Book Synopsis Walking in the Sacred Manner by : Mark St. Pierre
Download or read book Walking in the Sacred Manner written by Mark St. Pierre and published by Simon and Schuster. This book was released on 2012-03-13 with total page 252 pages. Available in PDF, EPUB and Kindle. Book excerpt: Walking in the Sacred Manner is an exploration of the myths and culture of the Plains Indians, for whom the everyday and the spiritual are intertwined, and women play a strong and important role in the spiritual and religious life of the community. Based on extensive first-person interviews by an established expert on Plains Indian women, Walking in the Sacred Manner is a singular and authentic record of the participation of women in the sacred traditions of Northern Plains tribes, including Lakota, Cheyenne, Crow, and Assiniboine. Through interviews with holy women and the families of women healers, Mark St. Pierre and Tilda Long Soldier paint a rich and varied portrait of a society and its traditions. Stereotypical images of the Native American drop away as the voices, dreams, and experiences of these women (both healers and healed) present insight into a culture about which little is known. It is a journey into the past, an exploration of the present, and a view full of hope for the future.

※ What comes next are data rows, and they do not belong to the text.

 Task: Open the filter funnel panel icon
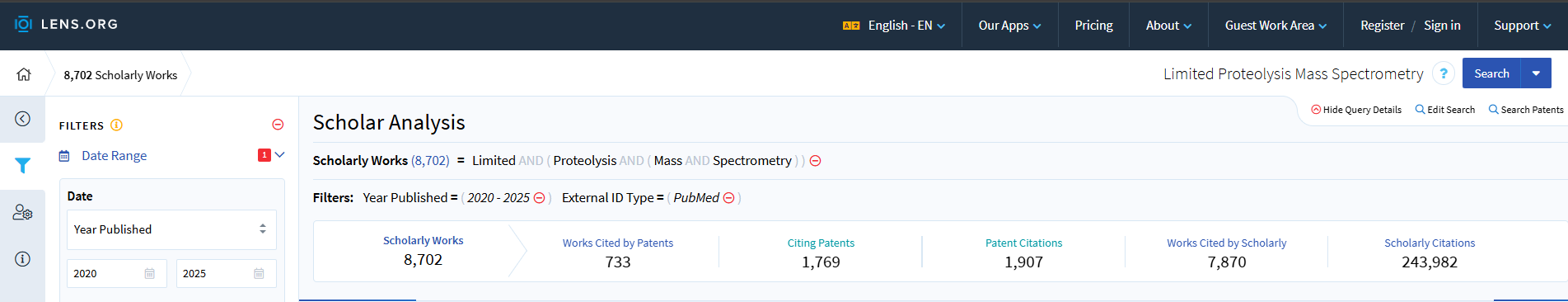[x=22, y=166]
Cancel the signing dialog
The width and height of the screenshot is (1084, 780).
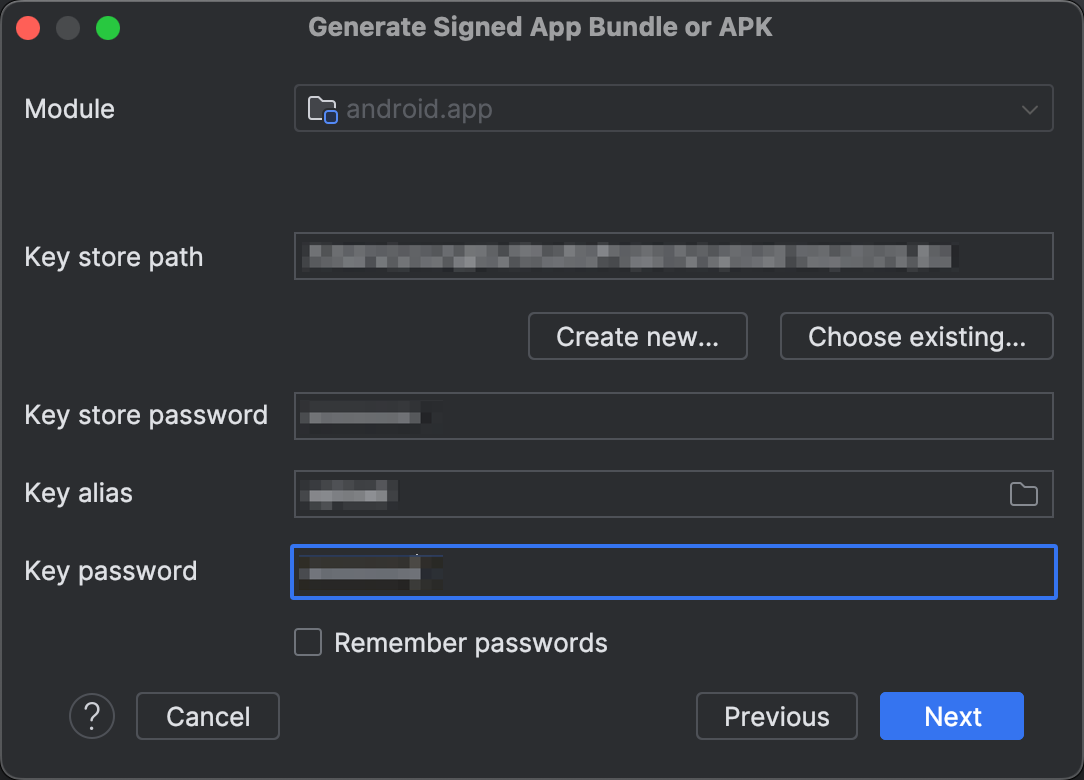pos(207,716)
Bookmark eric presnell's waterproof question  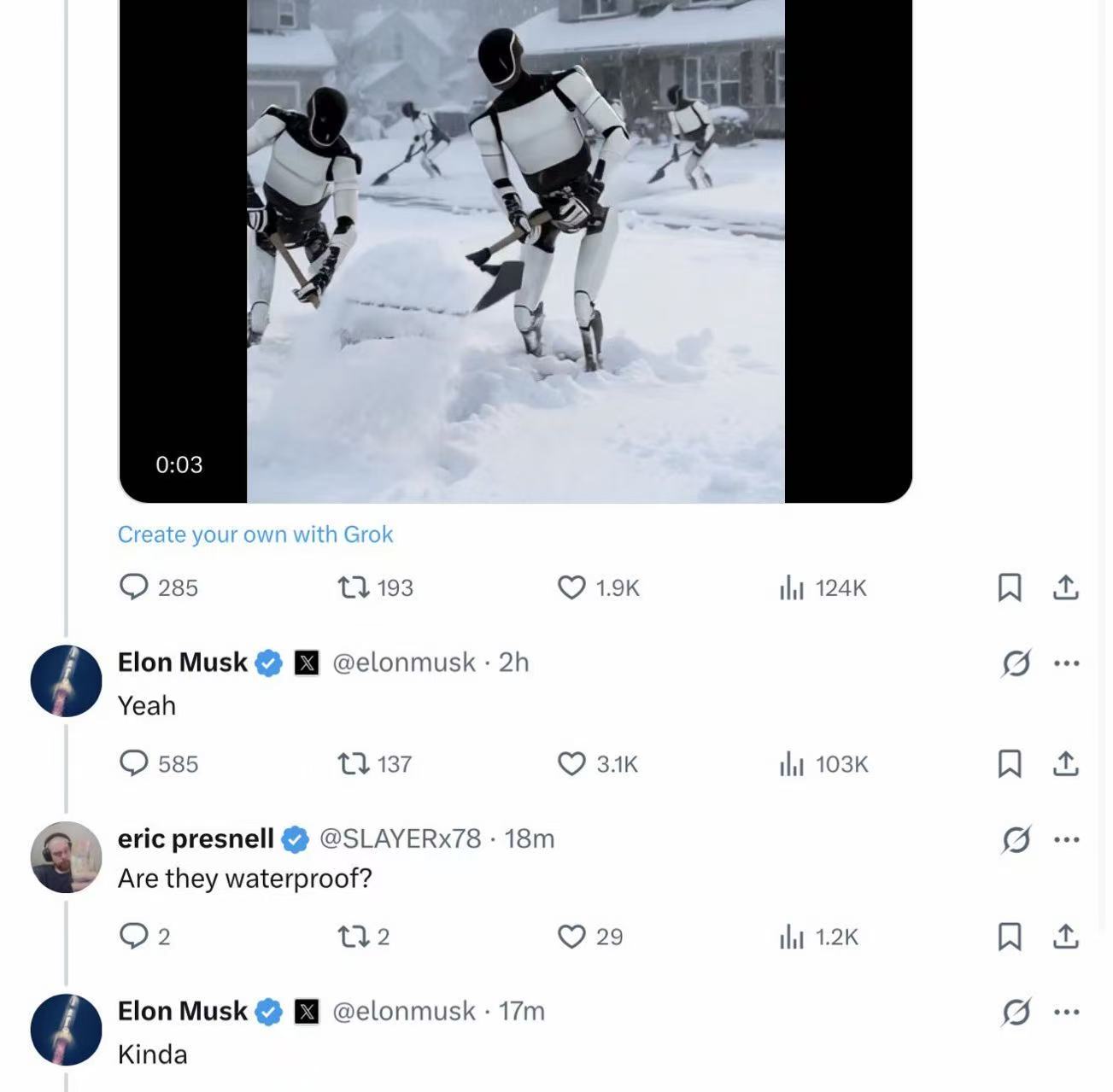pos(1010,937)
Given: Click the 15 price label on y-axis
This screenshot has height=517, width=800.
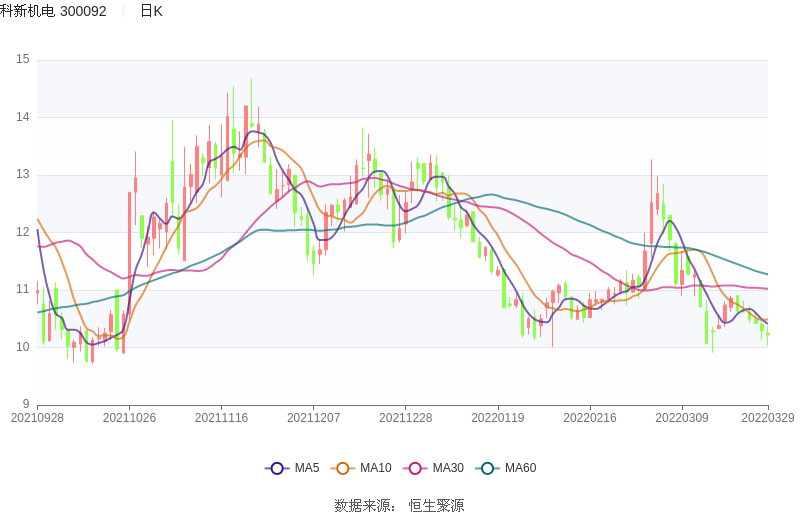Looking at the screenshot, I should (x=23, y=60).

Download or read book City on the Lake written by Mark Goldman and published by Prometheus Books. This book was released on 2010-10-29 with total page 324 pages. Available in PDF, EPUB and Kindle. Book excerpt: For more than a hundred years, Buffalo was one of the world''s great industrial cities. Its grand office buildings and stately mansions overlooked a metropolis that was the eleventh largest industrial center in the United States, the third largest producer of steel, and the largest inland port. Its diverse ethnic heritage, represented by sizable enclaves of Irish, Italians, Poles, Jews, Germans, and African-Americans, gave the city a vibrant sense of community.But by the early 1970''s, all of that had changed. Unrest in the inner city had led to riots; student protests had shut down the city''s largest university; and the economy in Buffalo, as in all the "Rust Belt" cities, was crumbling as the nation entered the postindustrial age. The population was dropping, too, dramatically altering the streets and neighborhoods where the people of this aging metropolis had lived for generations. Like the Jerusalem of Jeremiah''s Lamentations, Buffalo was a dying city whose gates were desolate and whose people were embittered.It is here that Mark Goldman''s City on the Lake takes up its story. Goldman analyzes the factors that contributed to the city''s decline and describes the efforts of its leaders and citizens to restore Buffalo to its former vitality. Goldman presents the facts - like the immigration patterns in Old Buffalo and the intricate details of the city''s 1976 desegregation case - but he also introduces us to the people of Buffalo and puts the city''s history into context by interweaving it with the colorful ethnic patchwork of its day-to-day life.By the end of this careful analysis, Goldman''s narrative is one of hope. The 1980s witnessed the slow but sure calming of ethnic strife, a new mandate for quality education, and the revitalization of downtown. Goldman believes that the grandeur of Buffalo''s past will be recaptured and that Buffalonians are dedicated to building "new gates for the old city."